There are many facets to this story. One that we really need to remember is that any scam or other questionable action has to have two willing parties. The physician who prescribes these medications owes their patient a full and honest explanation of their reasons for doing so.

I am a physician and always prescribe from the WalMart $4.00 list. There are over 400 medications on this list and, except for circumstances where the patient demands other medications, most general outpatient medical care can be easily accomplished using this formulary. By the way, I don't see the used car salesmen of the pharmaceutical industry when they come in to pitch a product. I prefer to read the studies and make my own decisions on the benefits of a medication.

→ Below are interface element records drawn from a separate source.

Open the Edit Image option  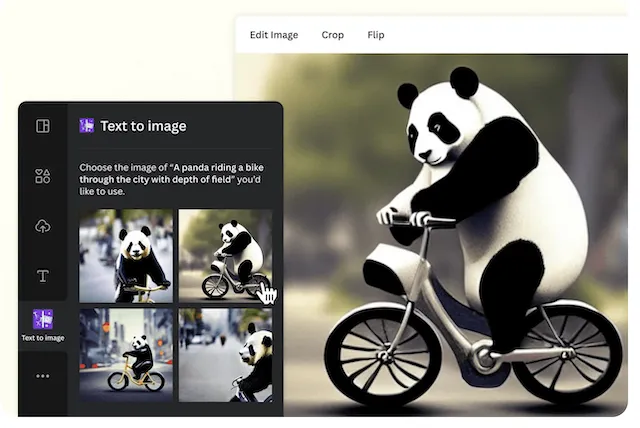tap(273, 35)
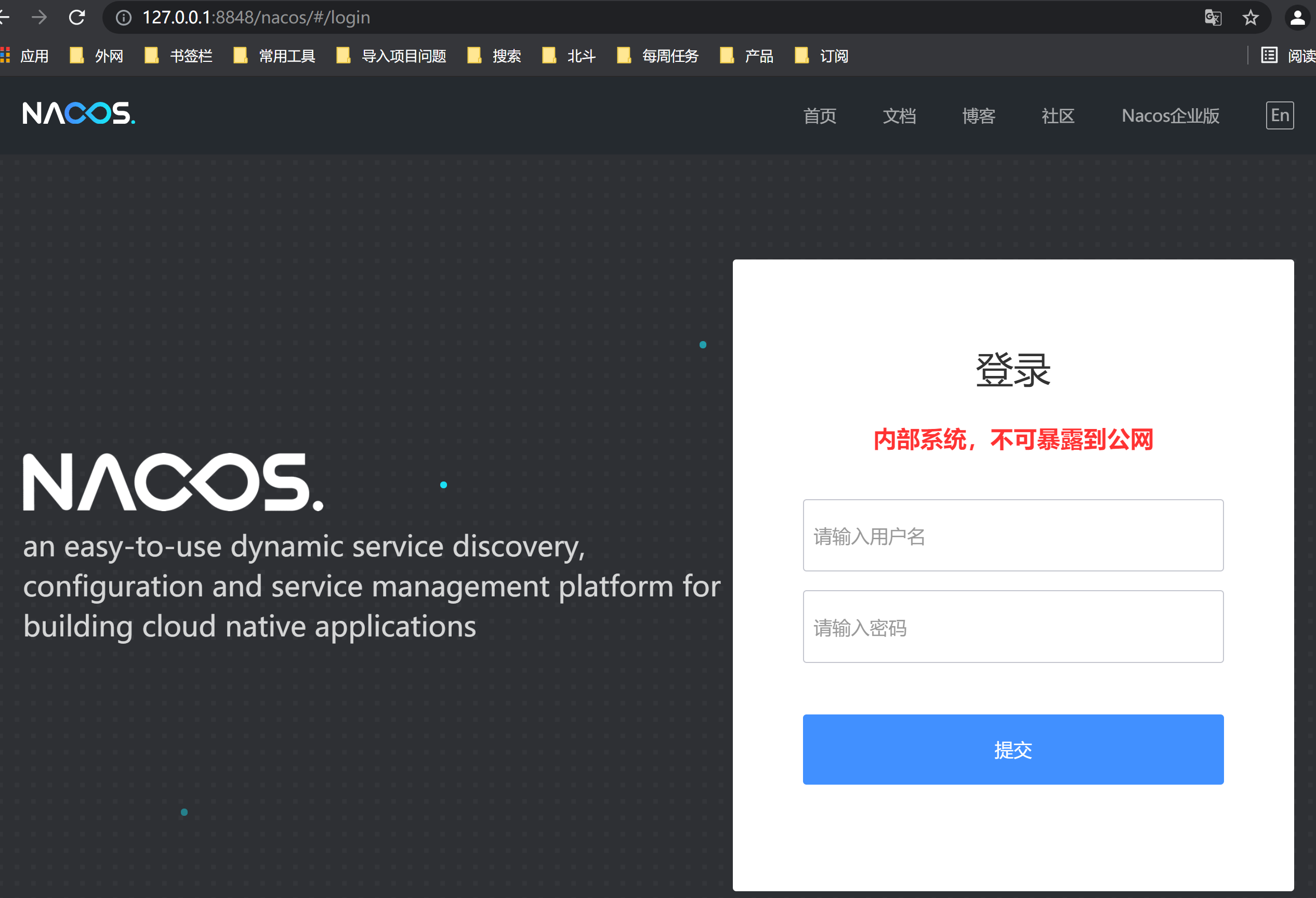Open the 首页 navigation item

coord(820,115)
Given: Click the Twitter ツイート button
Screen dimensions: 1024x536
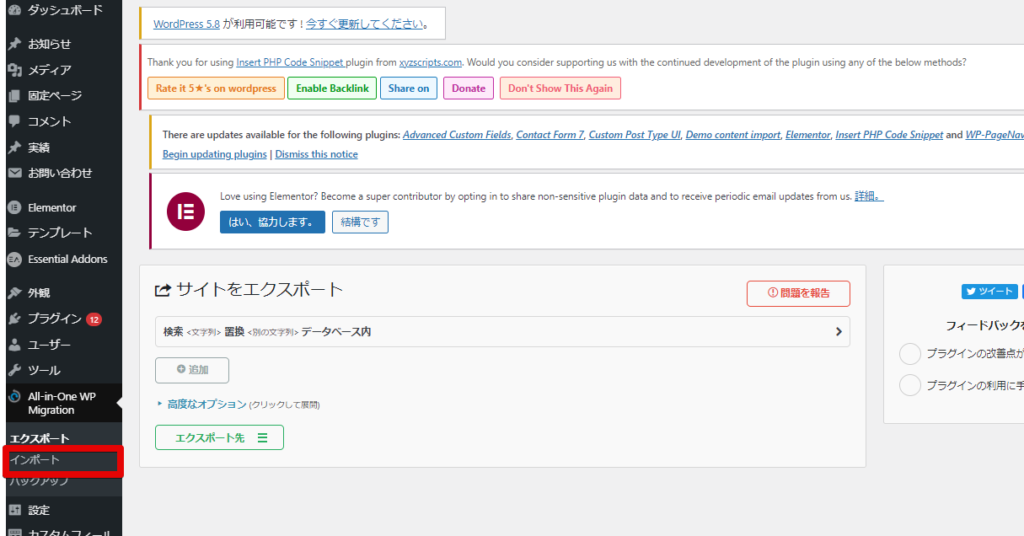Looking at the screenshot, I should point(988,292).
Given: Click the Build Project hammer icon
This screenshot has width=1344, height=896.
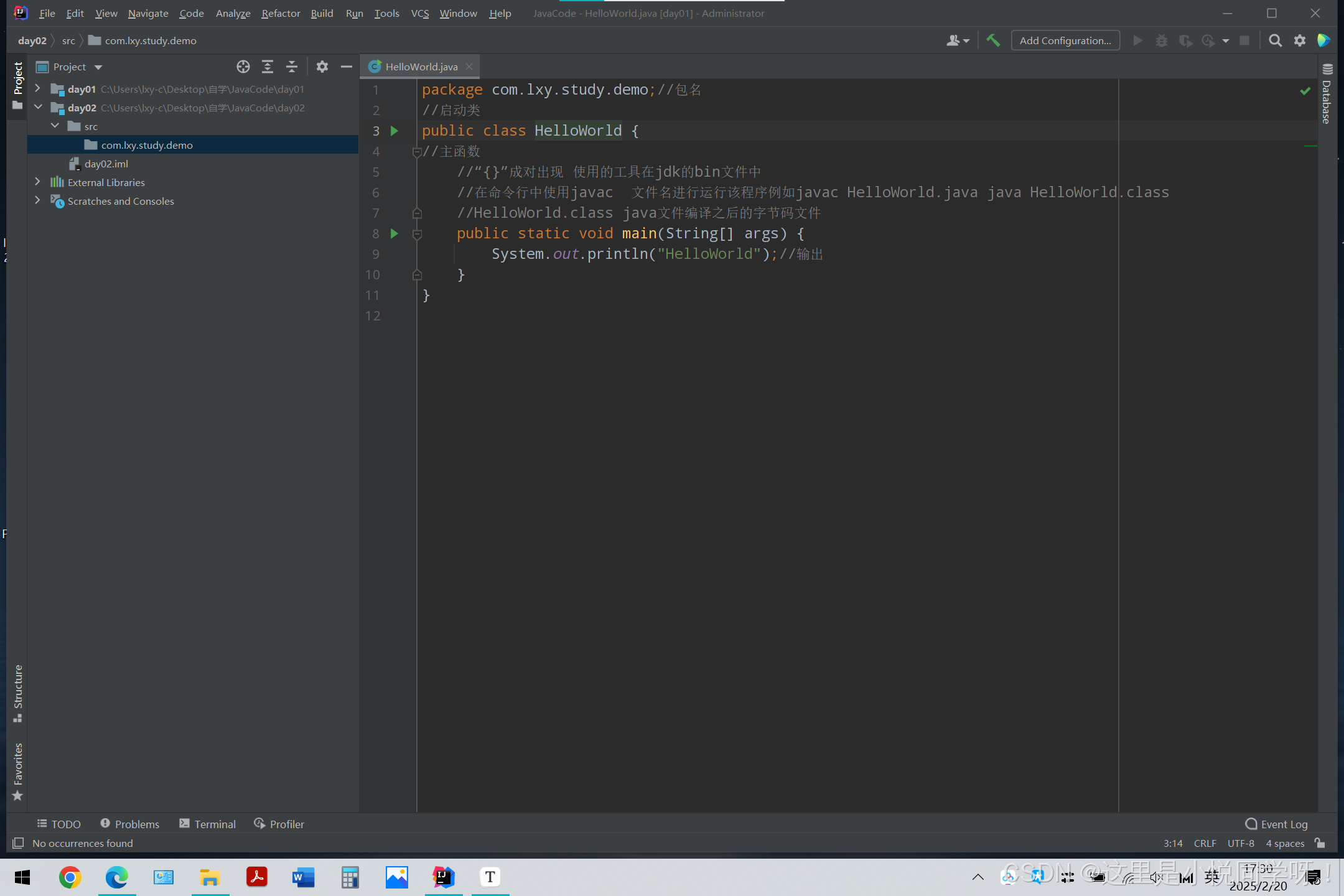Looking at the screenshot, I should point(993,40).
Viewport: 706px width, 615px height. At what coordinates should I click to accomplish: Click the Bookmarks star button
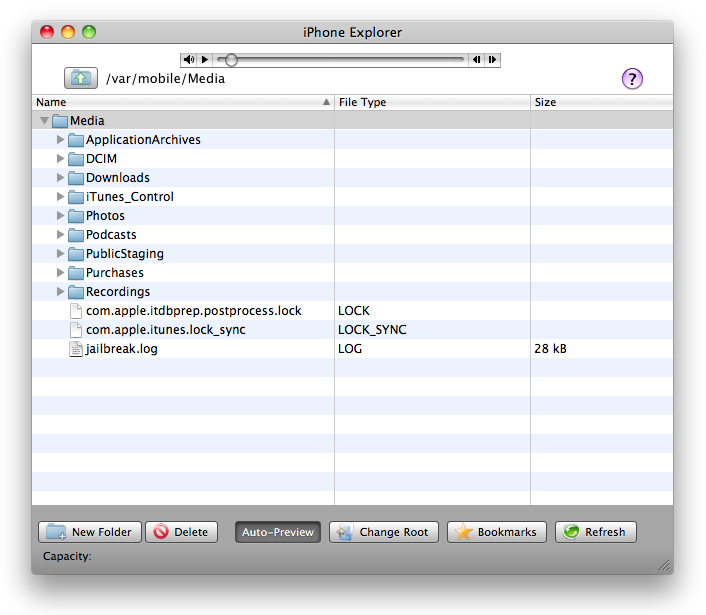(x=497, y=532)
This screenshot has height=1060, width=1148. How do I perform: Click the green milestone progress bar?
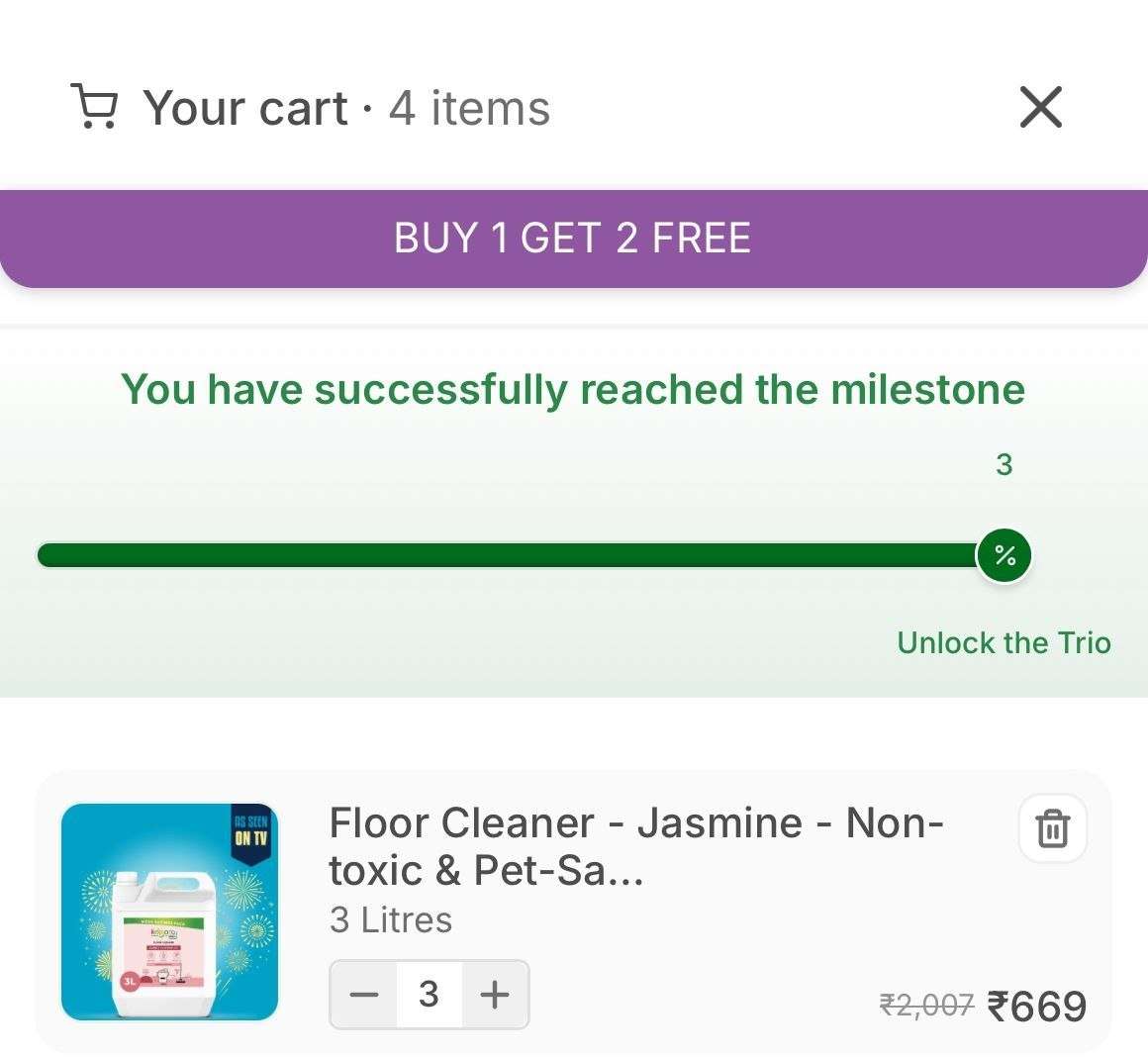point(505,555)
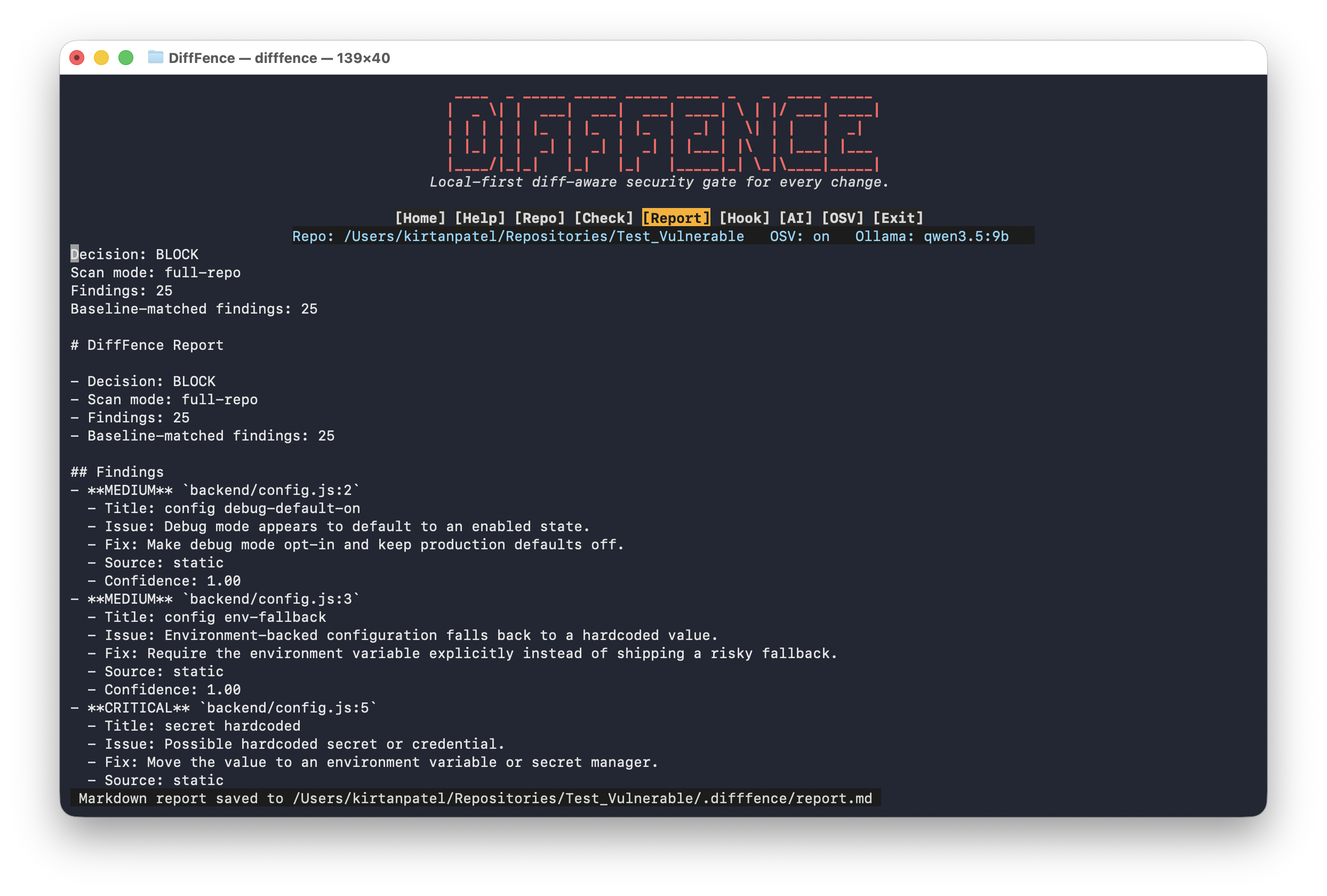Run the Check menu item

[604, 218]
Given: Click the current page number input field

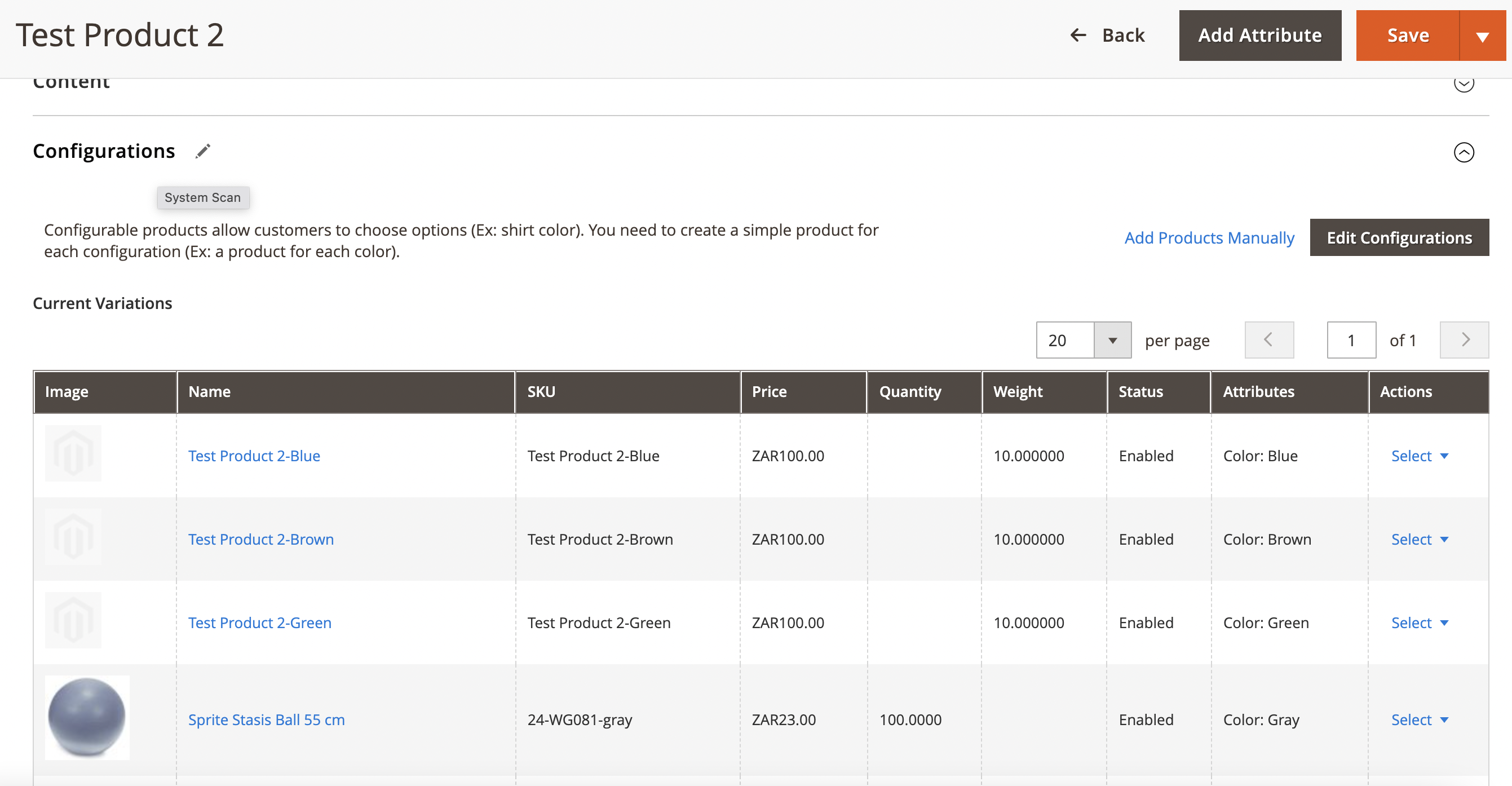Looking at the screenshot, I should tap(1351, 340).
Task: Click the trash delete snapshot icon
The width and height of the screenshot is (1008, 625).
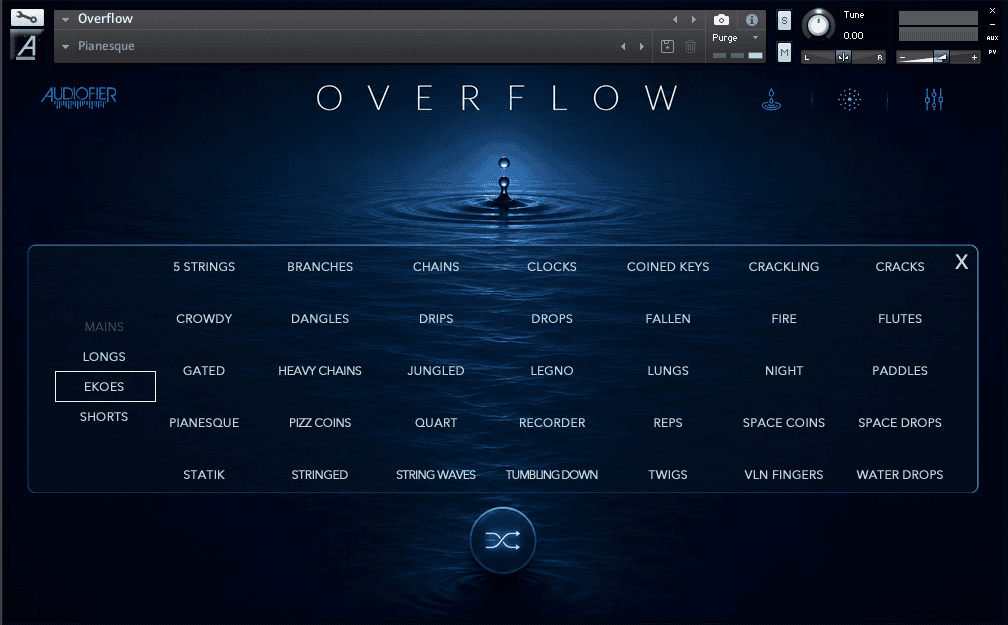Action: [690, 46]
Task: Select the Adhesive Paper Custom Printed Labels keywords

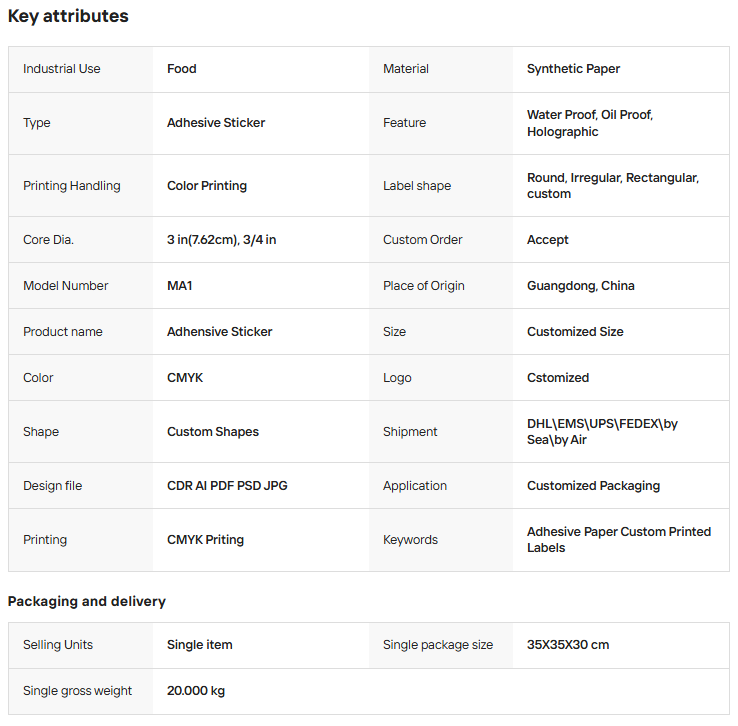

I practice the same way you do Dr. Compton and I commend you and all the other great physicians in this country that do so. I tell patients to go to Wal-Mart, or Target, or Costco to purchase generic drugs. For a year supply drugstore.com is often less costly for generics.
Dr. Levine,
The information you are sharing is so important. Money has become such a corrupting element in health care, and often in ways, that as you point, are invisible unless people really look for them. My (possibly naive) hope is that health care reform will begin to change the relationship between money and medicine, but we'll have to see. Certainly the bill that passed didn't address the influence of the pharmaceutical industry on medical practice and trends in prescribing.
Thanks for putting us all in the loop,
Theresa Brown, RN
this is why we need the government off our backs, and let the profit sphere stay on our backs!! yea right
This week a new patient came to me who was prescribed, by her general Doc, Sular. She complained how expensive it was and I just changed it to a better and less expensive medication, amlodipine. I suspect her doc is either a fool or more likely a bit of a fool and enjoys free lunches and dinners from the Sular rep.